Let's start with the fundamental question.

What is Normalization?

In machine learning, a feature is a measurable property or characteristic of an observed phenomenon that is used as input to train a model. For example, when training a model to predict the price of a flat, we might use the size of the flat as a feature. Adding the locality of the flat as an additional feature can improve the model's performance.

Normalization is the process of scaling all features to the same definite range. It is important to normalize the features because the numerical values of different features may vary greatly. If the ranges of the values of different features are significantly different, then some features may dominate the training process, leading to poor model performance. Normalization helps to ensure that all features are given equal weight and have an equal influence on the model.

Why scale the features?

Let’s go through one example to answer this question, which will open the mathematical angle supporting Normalization or Standardization.

Mathematical Intuition

Suppose we make a machine learning model to learn the function Y = θ1*X + θ0. We can use a supervised dataset, which includes input values (X) and corresponding output values (Y), to train a machine learning model. During the training process, the model will start with initial values for certain parameters (such as θ1 and θ0). These initial values may be randomly selected or manually set.

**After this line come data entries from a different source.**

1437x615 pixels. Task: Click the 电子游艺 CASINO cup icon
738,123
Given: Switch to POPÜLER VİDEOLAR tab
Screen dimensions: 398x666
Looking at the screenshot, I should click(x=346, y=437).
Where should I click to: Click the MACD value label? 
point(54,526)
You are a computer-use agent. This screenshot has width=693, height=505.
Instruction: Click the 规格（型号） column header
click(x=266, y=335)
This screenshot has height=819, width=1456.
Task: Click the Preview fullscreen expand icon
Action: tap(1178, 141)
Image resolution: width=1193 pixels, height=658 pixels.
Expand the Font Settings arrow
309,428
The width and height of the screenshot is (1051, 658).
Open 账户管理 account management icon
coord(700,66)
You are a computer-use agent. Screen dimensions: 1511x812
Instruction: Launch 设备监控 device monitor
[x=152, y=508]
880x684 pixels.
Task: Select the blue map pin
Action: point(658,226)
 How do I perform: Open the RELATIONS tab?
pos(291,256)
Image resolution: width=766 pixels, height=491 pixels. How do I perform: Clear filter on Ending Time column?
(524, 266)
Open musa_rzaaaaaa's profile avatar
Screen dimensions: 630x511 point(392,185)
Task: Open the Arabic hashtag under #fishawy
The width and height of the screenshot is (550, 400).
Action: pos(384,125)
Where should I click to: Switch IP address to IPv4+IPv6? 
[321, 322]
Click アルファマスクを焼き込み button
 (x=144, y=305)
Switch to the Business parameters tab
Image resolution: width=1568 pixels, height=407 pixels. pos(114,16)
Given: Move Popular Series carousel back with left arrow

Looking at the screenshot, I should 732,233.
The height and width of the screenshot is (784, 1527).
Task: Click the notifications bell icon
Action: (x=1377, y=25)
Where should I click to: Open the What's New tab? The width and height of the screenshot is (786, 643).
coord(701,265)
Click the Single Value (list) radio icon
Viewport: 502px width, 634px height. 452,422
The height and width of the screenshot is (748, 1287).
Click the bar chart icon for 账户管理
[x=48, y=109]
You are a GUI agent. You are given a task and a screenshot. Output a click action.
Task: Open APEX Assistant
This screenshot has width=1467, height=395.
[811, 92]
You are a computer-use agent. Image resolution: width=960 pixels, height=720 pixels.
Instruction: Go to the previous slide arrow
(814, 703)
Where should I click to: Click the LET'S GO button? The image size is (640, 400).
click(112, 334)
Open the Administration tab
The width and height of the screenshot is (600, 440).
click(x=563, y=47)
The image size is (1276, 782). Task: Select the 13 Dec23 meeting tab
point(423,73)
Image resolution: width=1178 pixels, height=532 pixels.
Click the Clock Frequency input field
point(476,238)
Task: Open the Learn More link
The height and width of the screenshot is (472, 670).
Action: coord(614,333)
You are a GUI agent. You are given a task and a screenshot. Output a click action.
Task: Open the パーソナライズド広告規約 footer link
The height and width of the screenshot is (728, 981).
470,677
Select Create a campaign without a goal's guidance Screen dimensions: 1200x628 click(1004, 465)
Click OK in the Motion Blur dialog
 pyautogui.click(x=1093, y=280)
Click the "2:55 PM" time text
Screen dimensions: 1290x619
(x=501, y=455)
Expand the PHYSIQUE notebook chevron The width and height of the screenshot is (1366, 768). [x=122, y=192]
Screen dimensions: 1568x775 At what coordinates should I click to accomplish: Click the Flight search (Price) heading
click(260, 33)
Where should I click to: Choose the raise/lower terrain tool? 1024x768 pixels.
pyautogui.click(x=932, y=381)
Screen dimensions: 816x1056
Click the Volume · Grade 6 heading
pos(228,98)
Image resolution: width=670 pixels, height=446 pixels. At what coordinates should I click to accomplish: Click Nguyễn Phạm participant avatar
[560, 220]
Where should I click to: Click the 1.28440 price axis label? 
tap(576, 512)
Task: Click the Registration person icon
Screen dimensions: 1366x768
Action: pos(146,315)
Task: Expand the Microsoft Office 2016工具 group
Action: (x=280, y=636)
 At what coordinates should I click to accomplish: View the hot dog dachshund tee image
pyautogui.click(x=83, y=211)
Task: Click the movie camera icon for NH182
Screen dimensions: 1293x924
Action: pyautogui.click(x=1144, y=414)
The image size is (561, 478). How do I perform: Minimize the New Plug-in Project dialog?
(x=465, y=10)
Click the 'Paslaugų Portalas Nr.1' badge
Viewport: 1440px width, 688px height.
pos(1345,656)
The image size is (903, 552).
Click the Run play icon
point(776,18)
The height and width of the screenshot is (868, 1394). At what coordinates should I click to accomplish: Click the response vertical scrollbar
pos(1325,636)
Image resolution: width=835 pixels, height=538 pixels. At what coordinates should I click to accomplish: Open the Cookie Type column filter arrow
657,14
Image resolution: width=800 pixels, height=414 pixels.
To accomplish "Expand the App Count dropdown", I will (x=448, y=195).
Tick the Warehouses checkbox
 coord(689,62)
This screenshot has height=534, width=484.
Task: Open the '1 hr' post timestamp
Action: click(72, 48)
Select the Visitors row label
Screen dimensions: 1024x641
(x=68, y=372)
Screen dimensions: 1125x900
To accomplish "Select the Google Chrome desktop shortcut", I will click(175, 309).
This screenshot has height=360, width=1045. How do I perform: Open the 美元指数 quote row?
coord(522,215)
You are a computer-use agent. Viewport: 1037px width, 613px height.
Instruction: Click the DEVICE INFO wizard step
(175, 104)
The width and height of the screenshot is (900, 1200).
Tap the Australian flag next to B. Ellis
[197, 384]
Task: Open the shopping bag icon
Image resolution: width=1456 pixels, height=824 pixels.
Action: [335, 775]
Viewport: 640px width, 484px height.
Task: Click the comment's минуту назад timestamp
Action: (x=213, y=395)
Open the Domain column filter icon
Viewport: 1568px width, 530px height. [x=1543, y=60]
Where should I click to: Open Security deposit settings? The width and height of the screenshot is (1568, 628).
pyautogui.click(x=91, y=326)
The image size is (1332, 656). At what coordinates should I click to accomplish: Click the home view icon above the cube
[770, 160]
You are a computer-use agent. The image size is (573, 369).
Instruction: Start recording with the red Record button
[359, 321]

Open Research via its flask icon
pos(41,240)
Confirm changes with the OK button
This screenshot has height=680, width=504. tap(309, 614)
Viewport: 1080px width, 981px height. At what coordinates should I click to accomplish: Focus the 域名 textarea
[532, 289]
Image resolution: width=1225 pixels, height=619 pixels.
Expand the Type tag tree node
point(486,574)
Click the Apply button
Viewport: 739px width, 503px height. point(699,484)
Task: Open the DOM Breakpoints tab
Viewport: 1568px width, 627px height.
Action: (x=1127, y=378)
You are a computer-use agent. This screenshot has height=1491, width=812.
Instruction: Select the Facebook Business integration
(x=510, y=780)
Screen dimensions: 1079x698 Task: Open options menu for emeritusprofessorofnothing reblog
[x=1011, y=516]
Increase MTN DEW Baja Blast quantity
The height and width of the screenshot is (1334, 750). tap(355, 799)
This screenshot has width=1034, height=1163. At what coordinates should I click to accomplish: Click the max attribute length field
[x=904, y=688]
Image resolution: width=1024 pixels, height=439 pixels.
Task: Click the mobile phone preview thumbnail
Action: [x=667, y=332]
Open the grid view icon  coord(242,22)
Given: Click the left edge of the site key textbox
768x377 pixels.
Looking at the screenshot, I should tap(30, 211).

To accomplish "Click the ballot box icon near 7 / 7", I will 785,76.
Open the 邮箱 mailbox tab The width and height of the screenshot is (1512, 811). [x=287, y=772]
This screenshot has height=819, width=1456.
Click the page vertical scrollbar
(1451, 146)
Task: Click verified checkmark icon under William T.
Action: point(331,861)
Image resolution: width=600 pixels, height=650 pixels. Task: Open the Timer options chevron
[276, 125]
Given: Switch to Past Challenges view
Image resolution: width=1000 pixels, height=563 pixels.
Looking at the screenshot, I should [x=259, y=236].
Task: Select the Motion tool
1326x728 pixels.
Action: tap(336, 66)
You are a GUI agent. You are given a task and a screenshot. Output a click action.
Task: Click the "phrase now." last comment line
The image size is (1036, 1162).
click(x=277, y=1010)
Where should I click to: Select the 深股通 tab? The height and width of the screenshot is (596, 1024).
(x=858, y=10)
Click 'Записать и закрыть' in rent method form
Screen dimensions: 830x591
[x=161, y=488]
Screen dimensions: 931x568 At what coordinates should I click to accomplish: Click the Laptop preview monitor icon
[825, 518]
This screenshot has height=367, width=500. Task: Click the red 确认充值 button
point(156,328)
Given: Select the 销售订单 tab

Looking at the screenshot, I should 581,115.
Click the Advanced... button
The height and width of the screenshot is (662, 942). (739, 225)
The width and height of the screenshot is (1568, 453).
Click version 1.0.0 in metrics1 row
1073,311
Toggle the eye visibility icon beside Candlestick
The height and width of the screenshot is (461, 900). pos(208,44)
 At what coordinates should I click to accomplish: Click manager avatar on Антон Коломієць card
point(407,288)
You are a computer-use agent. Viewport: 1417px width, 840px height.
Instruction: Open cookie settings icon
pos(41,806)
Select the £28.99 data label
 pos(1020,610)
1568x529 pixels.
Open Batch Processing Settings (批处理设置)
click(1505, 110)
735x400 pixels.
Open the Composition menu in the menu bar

The model will then iteratively adjust these parameters in order to minimize the error between the predicted output values (Y^) and the actual output values (Y). The error is typically measured using a cost function, such as Mean Squared Error (MSE). Our goal is to find values for the parameters that minimize the error and improve the model's performance.

Let’s choose Mean Squared Error (MSE), our error function, also called a cost function. The formulae for MSE are given in the below equation, where n is the number of training samples.

       1
MSE = --- * Σ (Y - Ŷ)^2, 
       N      
       
 (Y - Ŷ)^2 --> The Square of the difference between actual and predicted values

As Y is a function that depends upon two variables, θ1, and θ0, hence cost function will also depend on these two variables. In the GIF below, there is one dimension of the Cost function, and the rest two dimensions can be considered as θ1 and θ0.

How the cost function gradually decrease with the help of gradient descent optimizer?

At the start, suppose we are at position A (Shown in GIF above), and reaching position B is our ultimate goal as that is the minimum of the cost function. For that, the machine will tweak the values of θ1 and θ0.

But the machine can take infinite values for θ1 and θ0 if it randomly selects them at each step. We use optimizers to help the machine choose the following values of θ1 and θ0 to reach the minima quickly. Let’s choose gradient descent as our optimizer to learn the function Y = θ1*X + θ0. In gradient descent, we update any parameter value using the formulae below.

Gradient descent formula and explaining all the terms present in it

Let’s say we updated the value of θ1 and θ0 by using the above formulae. Then new values will be:

                ∂ J(θ0, θ1)
θ0 :=  θ0  -  ---------------, θ1 will be treated as constant
                  ∂ θ0
                  
                ∂ J(θ0, θ1)
θ1 :=  θ1  -  ---------------, θ0 will be treated as constant
                  ∂ θ1

Let’s calculate ẟJ(θ0, θ1))/ẟθ1 and ẟJ(θ0, θ1)/ẟθ0. Prediction error can be represented in the equation as error = (Ŷ — Y)

Cost function :

              1    N                
J(θ0, θ1)  = --- * Σ (Yi-Ŷi)^2
              N    i

Now let’s calculate the partial derivative of this cost function concerning two variables, θ1 and θ0.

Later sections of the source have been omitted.